### WORK INSTRUCTIONS:
The records below hold a stretch from the line with "172x161 pixels." through the line with "Apply Try Now"; return exactly those lines, ends included, and nothing more.

### EXCERPTED DATA:
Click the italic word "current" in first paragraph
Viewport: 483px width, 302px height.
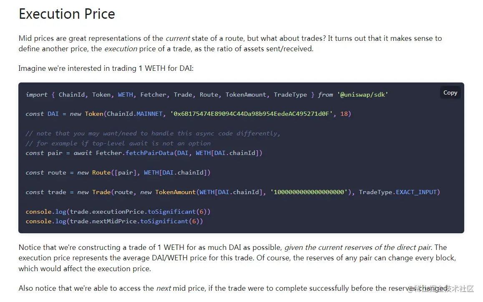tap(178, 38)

* * *

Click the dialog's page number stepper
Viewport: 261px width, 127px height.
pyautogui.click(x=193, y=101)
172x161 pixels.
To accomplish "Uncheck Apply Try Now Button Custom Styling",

### THE COMPLETED TASK:
172x161 pixels.
To accomplish "Uncheck Apply Try Now Button Custom Styling",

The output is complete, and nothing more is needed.